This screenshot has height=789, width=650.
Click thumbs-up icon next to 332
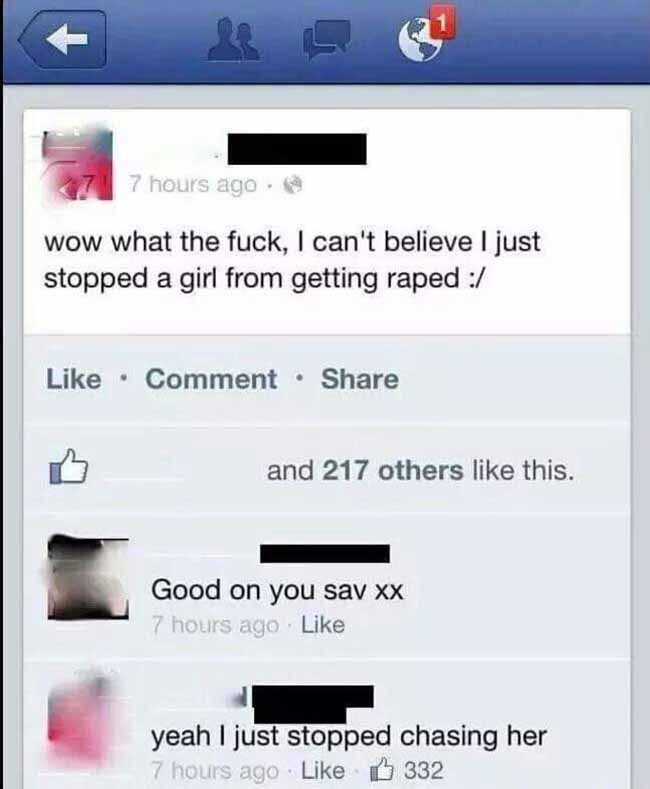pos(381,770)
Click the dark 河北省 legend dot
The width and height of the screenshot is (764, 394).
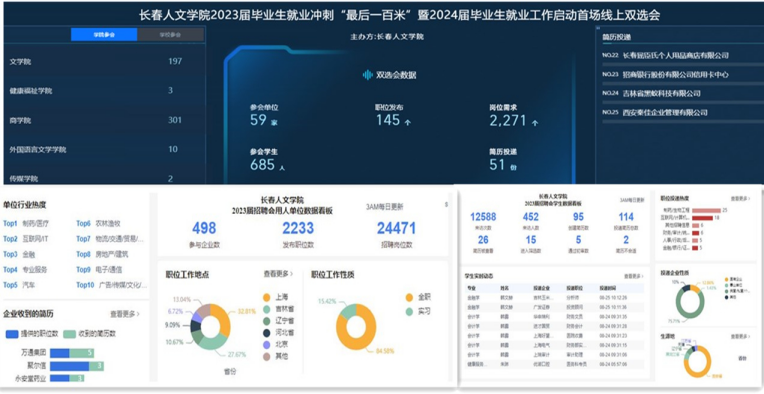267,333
———
**TASK REQUIREMENTS**. Write out every line of the rows above again, requests included, and shift each coordinate in the answers by adding 47 to it. Leave the pictures out.

**THE OUTPUT**.
This screenshot has height=789, width=650.
Click thumbs-up icon next to 332
pos(428,817)
Click the dark 河北省 legend dot
The width and height of the screenshot is (764, 394).
314,380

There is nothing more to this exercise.